Exercise
Identify all lines in the data containing the string "Tools". Copy them out.

BEGIN

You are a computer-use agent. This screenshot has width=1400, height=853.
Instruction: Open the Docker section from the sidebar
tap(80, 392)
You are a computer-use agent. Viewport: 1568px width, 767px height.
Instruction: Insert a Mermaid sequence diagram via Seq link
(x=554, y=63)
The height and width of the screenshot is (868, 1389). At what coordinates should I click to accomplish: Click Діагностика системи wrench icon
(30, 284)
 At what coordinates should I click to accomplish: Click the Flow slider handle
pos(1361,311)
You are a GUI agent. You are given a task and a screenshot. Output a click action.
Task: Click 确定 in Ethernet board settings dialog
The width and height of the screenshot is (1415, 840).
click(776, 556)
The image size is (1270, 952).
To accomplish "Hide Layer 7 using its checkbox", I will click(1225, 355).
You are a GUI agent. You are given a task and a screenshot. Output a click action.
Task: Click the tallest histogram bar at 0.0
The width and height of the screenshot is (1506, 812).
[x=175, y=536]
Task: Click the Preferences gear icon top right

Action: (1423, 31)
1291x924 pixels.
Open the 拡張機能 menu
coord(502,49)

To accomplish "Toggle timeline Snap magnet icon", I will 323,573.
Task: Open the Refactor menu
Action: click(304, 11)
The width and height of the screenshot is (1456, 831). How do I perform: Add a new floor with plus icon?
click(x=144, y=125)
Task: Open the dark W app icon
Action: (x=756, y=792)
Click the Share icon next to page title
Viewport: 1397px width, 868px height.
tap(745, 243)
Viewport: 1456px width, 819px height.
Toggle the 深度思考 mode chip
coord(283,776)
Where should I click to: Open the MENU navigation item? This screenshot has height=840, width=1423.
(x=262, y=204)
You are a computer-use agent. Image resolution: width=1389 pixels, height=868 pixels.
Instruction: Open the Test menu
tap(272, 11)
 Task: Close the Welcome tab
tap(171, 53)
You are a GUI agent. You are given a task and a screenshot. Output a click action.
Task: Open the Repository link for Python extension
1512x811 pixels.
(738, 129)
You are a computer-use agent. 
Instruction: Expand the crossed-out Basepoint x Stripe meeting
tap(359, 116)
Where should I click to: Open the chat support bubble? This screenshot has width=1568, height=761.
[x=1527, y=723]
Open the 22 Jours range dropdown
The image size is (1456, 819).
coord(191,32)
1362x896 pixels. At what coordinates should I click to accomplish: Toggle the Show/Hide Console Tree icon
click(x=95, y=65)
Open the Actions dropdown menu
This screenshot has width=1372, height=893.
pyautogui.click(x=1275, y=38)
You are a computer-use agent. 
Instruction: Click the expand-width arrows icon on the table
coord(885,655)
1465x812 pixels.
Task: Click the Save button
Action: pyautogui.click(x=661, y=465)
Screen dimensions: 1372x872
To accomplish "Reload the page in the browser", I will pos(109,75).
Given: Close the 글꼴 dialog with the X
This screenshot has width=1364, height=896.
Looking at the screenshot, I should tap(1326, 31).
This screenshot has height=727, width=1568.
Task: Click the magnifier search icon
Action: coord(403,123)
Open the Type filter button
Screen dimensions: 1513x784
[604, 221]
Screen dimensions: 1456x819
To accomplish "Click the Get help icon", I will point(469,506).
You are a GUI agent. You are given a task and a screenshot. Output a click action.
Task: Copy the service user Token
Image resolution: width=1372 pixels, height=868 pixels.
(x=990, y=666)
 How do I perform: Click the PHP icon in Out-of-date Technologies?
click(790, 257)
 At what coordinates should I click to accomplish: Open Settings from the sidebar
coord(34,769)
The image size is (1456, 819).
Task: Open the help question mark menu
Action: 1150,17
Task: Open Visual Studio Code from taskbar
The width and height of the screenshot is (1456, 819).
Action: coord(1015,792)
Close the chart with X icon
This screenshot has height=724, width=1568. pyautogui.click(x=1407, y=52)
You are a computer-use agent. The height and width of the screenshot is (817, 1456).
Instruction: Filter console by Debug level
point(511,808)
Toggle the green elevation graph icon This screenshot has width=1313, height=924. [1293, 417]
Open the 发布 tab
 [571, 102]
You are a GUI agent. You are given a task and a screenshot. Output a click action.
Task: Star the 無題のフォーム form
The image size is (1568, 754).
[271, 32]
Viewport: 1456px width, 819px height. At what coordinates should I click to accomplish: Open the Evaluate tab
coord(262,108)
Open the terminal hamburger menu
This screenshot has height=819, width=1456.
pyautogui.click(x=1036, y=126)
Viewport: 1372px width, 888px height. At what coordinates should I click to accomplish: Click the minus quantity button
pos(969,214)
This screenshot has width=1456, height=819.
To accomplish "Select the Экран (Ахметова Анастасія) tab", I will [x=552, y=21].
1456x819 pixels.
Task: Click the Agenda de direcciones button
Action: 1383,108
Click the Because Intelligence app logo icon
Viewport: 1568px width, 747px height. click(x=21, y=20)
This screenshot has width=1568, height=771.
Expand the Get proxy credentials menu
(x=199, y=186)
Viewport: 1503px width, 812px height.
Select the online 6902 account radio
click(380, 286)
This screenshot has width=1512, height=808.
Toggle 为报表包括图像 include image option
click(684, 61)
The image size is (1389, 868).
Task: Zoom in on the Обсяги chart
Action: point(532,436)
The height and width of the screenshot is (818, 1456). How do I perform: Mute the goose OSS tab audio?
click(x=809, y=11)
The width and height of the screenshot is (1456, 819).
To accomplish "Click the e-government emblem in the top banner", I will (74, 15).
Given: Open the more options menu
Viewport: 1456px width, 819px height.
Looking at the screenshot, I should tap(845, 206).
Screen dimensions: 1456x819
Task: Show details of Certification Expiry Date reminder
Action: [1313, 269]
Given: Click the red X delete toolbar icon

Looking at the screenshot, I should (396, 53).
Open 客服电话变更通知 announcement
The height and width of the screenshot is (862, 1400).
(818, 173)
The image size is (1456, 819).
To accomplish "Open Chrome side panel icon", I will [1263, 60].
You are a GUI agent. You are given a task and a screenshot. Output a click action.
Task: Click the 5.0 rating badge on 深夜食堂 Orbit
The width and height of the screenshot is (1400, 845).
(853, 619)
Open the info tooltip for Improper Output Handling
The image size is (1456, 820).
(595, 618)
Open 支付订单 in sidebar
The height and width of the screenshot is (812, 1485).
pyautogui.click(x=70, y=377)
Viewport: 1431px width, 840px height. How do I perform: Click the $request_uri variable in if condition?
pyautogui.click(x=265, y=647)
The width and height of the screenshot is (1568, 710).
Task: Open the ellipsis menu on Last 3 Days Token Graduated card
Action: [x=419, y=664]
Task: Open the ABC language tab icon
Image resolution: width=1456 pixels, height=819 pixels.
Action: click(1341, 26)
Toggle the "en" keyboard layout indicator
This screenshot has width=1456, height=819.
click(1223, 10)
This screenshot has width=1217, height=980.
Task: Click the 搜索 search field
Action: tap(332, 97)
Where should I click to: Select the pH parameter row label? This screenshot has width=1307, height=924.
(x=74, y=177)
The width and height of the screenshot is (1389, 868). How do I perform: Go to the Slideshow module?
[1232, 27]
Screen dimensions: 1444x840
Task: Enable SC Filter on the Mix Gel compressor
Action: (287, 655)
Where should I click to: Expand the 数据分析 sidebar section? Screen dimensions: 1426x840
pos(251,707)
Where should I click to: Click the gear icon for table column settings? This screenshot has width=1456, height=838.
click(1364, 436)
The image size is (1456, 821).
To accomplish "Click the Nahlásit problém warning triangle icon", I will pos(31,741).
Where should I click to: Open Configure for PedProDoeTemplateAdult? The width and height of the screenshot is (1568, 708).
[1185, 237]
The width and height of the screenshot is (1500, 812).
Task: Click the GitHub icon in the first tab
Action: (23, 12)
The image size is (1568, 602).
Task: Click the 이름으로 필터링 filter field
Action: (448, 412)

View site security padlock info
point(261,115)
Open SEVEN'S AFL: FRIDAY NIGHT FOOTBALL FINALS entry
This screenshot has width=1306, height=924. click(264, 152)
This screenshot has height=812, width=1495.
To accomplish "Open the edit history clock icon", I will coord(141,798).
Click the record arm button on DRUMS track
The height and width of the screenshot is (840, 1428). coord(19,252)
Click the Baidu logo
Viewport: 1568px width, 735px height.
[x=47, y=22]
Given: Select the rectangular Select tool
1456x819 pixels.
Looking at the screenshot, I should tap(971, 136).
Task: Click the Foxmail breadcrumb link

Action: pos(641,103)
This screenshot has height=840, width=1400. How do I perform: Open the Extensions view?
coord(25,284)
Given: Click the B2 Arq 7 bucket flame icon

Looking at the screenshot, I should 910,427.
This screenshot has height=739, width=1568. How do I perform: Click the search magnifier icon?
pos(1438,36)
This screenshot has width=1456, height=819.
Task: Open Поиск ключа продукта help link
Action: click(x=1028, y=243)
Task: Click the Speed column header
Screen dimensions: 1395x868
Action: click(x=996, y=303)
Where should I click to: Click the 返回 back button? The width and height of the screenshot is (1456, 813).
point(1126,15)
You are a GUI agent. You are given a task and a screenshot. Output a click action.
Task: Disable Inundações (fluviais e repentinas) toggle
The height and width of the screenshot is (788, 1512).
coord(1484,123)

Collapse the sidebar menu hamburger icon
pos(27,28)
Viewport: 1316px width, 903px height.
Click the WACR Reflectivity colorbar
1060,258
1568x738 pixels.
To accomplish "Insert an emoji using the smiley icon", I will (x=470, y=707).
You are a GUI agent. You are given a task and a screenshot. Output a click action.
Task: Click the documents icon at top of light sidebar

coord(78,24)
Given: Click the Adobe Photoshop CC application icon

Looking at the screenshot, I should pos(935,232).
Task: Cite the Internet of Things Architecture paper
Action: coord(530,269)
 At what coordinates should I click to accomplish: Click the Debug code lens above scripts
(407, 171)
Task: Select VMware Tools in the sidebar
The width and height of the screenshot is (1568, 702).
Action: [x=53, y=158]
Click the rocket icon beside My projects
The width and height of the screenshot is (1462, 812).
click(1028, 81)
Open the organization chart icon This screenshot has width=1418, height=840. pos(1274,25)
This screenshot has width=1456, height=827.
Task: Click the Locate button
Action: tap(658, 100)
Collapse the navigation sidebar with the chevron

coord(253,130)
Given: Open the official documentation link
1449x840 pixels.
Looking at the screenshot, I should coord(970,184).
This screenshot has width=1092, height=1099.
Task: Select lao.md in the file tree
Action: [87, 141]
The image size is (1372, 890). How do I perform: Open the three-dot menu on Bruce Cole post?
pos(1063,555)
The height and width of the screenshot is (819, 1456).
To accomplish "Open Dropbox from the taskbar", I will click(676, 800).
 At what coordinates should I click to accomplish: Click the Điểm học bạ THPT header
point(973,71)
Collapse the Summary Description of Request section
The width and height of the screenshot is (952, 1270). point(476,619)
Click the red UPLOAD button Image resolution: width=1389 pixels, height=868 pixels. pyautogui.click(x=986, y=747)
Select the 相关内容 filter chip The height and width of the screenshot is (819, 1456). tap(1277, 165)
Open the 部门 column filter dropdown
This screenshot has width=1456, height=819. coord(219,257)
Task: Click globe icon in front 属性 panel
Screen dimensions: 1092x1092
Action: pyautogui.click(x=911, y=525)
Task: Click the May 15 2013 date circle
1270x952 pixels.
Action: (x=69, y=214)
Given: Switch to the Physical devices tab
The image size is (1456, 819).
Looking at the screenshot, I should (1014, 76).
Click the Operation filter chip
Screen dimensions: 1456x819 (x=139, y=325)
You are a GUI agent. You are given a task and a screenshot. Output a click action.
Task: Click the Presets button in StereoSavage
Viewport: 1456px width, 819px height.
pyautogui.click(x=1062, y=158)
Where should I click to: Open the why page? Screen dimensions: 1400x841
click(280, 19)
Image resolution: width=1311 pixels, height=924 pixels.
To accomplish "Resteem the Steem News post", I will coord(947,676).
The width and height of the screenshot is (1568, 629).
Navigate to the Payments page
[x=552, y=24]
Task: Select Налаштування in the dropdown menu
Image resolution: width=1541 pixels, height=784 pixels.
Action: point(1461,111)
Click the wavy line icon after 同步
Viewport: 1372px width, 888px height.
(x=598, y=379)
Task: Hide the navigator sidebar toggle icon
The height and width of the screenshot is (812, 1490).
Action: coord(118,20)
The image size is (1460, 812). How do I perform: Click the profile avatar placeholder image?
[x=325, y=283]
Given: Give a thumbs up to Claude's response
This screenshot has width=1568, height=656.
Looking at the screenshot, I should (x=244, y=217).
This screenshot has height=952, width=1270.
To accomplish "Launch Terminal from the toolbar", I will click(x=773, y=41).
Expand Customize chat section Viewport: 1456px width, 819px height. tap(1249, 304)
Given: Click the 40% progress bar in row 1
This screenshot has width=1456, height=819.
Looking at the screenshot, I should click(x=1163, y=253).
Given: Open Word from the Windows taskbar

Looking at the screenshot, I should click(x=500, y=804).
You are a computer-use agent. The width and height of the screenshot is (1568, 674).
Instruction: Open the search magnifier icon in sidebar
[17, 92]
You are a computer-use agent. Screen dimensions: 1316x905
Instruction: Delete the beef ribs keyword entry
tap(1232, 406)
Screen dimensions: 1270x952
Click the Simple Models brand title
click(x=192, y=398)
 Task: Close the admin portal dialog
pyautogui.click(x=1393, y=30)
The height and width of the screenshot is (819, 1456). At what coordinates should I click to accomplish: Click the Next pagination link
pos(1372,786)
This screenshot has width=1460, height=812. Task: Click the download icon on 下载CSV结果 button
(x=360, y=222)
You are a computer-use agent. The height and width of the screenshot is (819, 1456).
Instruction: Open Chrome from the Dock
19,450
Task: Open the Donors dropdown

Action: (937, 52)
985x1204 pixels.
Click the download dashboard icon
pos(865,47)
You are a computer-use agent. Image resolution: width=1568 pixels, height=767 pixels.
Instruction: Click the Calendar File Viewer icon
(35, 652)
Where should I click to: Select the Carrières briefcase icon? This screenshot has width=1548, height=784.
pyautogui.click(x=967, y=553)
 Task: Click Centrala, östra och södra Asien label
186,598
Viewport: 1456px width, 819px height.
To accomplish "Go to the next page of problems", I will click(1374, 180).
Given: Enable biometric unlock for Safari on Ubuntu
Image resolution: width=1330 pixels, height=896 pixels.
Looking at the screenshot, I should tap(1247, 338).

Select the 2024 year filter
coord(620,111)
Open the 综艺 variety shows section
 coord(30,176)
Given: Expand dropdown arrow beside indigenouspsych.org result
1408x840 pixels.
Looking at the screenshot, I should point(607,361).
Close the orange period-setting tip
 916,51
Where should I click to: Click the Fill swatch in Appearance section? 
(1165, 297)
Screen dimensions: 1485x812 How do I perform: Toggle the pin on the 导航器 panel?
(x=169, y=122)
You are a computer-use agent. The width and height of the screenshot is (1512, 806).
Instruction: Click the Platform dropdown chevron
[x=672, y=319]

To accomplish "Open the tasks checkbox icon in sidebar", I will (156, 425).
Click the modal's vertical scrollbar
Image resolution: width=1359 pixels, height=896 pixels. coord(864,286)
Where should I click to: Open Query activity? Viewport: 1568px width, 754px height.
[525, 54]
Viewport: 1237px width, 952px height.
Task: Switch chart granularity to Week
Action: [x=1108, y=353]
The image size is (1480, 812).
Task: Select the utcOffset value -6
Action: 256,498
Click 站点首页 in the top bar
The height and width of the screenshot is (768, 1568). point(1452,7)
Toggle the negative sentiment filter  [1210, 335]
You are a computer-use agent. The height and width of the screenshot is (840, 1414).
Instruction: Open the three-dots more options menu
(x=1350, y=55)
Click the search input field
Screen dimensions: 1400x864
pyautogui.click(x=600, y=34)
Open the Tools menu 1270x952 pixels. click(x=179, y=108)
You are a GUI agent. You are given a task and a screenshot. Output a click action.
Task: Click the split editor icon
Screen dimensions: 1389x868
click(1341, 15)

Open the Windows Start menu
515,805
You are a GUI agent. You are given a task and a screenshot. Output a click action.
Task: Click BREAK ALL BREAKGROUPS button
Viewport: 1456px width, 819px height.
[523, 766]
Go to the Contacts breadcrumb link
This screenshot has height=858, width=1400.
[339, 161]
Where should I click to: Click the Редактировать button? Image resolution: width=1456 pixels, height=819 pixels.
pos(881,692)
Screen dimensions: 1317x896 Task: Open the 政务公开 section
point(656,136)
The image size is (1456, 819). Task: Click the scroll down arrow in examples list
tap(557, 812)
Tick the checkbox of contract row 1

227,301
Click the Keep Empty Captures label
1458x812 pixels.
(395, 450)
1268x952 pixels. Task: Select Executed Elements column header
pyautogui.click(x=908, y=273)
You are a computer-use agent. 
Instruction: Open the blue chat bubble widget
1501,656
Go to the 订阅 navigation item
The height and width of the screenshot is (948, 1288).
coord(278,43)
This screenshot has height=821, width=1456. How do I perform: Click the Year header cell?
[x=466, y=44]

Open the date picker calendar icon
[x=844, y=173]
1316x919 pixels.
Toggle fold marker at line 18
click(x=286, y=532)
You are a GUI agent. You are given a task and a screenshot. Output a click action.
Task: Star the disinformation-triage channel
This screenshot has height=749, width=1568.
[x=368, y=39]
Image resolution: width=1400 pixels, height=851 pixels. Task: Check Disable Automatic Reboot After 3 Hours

END

Final answer
Task: Select VMware Tools in the sidebar
Open the Tools menu 1270x952 pixels. click(x=179, y=108)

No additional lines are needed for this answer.